Opener is a customizable application/file opener utility for macOS. With it, you can map any application or file to two key strokes. The first hotkey makes Opener listen for an input, and the following letter opens the mapped application or file, as seen below.
Note: the pop-up window shown in the GIF has been removed — Opener now listens silently.
All the commands can be mapped in a file called .opener_settings in the home directory. The first line in this file defines the hot key for the app. The following lines define what application/file to open following the hot key.
- Download the app from the releases page
- Move the app into the
/Applications/directory - Open the app
- Go to Security > Privacy > Accessibility and enable Opener.app
- Quit the application (double click the Opener.app file and then
⌘Q) - Re-open the application
- Edit the configuration file (
⌘⇧2followed by9)
Any line starting with a # will be ignored, so it can be used to separate/block off segments
The first line is command-shift:2 by default.
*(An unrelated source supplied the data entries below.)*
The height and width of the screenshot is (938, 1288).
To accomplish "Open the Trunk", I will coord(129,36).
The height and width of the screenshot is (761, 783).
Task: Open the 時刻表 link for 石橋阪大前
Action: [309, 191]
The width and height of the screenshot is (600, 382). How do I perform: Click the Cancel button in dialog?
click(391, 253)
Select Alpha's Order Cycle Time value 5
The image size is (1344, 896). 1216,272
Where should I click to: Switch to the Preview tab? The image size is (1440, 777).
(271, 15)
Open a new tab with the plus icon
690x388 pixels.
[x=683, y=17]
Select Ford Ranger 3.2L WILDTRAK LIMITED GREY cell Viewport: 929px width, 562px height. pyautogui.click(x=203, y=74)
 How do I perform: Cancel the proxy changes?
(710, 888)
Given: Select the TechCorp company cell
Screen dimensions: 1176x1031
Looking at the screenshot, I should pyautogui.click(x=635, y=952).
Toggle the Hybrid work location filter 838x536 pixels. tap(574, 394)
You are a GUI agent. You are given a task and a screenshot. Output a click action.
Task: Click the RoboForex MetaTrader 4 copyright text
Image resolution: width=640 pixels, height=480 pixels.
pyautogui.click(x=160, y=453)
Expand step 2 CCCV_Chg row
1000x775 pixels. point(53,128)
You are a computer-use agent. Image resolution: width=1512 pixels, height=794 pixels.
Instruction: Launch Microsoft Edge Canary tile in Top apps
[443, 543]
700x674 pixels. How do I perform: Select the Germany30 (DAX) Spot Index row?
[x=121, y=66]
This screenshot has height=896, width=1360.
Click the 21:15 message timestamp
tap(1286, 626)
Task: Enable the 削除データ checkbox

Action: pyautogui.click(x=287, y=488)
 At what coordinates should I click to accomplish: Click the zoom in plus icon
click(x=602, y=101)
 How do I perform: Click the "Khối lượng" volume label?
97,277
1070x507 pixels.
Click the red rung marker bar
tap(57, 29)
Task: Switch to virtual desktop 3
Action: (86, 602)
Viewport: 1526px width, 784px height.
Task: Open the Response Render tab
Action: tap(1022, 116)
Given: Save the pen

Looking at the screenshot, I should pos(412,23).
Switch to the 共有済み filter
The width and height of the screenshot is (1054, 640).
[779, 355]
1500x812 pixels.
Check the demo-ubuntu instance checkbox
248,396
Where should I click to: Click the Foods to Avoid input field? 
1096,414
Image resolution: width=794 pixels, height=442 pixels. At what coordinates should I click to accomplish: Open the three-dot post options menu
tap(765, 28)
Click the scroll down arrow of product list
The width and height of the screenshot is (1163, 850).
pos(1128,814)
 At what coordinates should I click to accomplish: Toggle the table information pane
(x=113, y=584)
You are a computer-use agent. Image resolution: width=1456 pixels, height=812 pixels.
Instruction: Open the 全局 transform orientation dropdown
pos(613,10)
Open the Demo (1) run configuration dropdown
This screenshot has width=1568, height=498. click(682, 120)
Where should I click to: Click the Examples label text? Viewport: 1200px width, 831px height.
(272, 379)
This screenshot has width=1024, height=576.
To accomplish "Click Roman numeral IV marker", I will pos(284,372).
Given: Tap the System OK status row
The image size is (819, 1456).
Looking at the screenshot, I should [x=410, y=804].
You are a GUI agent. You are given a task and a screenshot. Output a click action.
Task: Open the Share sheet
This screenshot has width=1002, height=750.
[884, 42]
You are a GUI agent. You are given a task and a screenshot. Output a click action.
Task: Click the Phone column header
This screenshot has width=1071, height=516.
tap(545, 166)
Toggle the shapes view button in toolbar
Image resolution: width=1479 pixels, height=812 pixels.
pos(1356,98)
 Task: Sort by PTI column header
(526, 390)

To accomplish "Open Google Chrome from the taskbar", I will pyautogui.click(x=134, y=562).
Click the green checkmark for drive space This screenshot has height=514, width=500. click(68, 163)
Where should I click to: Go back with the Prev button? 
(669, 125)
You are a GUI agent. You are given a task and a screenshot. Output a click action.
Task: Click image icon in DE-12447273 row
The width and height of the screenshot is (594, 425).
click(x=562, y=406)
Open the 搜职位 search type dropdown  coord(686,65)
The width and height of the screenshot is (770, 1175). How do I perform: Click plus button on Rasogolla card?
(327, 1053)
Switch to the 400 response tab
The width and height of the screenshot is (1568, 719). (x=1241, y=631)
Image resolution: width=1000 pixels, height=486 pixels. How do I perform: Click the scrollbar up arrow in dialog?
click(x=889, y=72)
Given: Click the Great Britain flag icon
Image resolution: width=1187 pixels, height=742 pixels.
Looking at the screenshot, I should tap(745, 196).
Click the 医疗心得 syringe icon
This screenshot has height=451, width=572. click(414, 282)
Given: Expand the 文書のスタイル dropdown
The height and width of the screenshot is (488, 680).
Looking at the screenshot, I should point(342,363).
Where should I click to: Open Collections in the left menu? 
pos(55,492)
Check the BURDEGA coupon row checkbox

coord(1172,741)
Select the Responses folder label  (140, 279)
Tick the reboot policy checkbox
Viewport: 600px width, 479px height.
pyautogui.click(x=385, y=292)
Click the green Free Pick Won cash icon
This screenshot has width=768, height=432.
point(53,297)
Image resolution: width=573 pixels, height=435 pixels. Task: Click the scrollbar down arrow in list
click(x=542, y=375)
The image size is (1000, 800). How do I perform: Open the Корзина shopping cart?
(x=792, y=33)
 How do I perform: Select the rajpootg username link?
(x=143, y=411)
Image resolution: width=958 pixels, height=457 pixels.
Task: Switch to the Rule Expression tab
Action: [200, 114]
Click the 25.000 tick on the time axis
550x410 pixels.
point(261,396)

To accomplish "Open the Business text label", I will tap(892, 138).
This defines the hot key that activates Opener. The command-shift is the modifier and the 2 is the key. All the modifiers and keys are listed at the bottom of the README.md.
9:.opener_settings is the default binding for opening the settings file itself. Only change the key value before the colon. All the modifiers and keys are listed at the bottom of the README.md.
The following lines define what key will map to which application. The general format for this is key:absolute_file_path. Some examples are listed below:
n:/Applications/Notes.app
p:/Applications/PyCharm CE.app
t:/Applications/iTerm.app
3:/System/Library/CoreServices/Finder.app
A binding can also jump to a specific Mission Control space on a specific monitor. Format:
letter:space:<displayUUID>:<index0Based>
Example:
1:space:51CD4EB6-A648-4F66-87AD-F48E592DD496:0
2:space:51CD4EB6-A648-4F66-87AD-F48E592DD496:1
The space-switching engine is vendored from knollet/InstantSpaceSwitcher (sources under Opener/ISS/). It posts synthetic Dock-swipe CGEvents to jump directly to the target space with no slide animation. The standalone tool always operates on the display under the cursor; Opener wraps it so a binding can name a specific display by UUID, briefly warping the cursor to that display while the gesture is posted.
Because the same hotkey often means different things on different setups (laptop alone vs. laptop + external display vs. dock), bindings can be scoped to a monitor configuration — the sorted, +-joined list of all attached displays' UUIDs. Sections look like:
[monitor:<configID>]
1:space:<displayUUID>:0
2:space:<displayUUID>:1
Bindings inside a section apply only when the current configuration matches; they shadow globals for the same letter. The first time Opener boots into a configuration it has not seen, it appends a commented template section to .opener_settings — uncomment lines to enable. Plugging or unplugging a display does the same thing live (no restart required).
To find a display's UUID, attach the monitor and look at the auto-generated [monitor:...] header.
The app must be reloaded to see changes (the hot key (⌘⇧2 by default) followed by a delete).
Available Modifiers (case-sensitive):
command
option
control
shift
fn
command-shift
command-control
option-shift
option-command
Available Keys (case-sensitive):
a b c d e f g h i j k l m n o p q r s t u v w x y z
1 2 3 4 5 6 7 8 9 0 ; .
Numeric keys also dispatch from the numpad — pressing numpad 5 resolves to letter 5.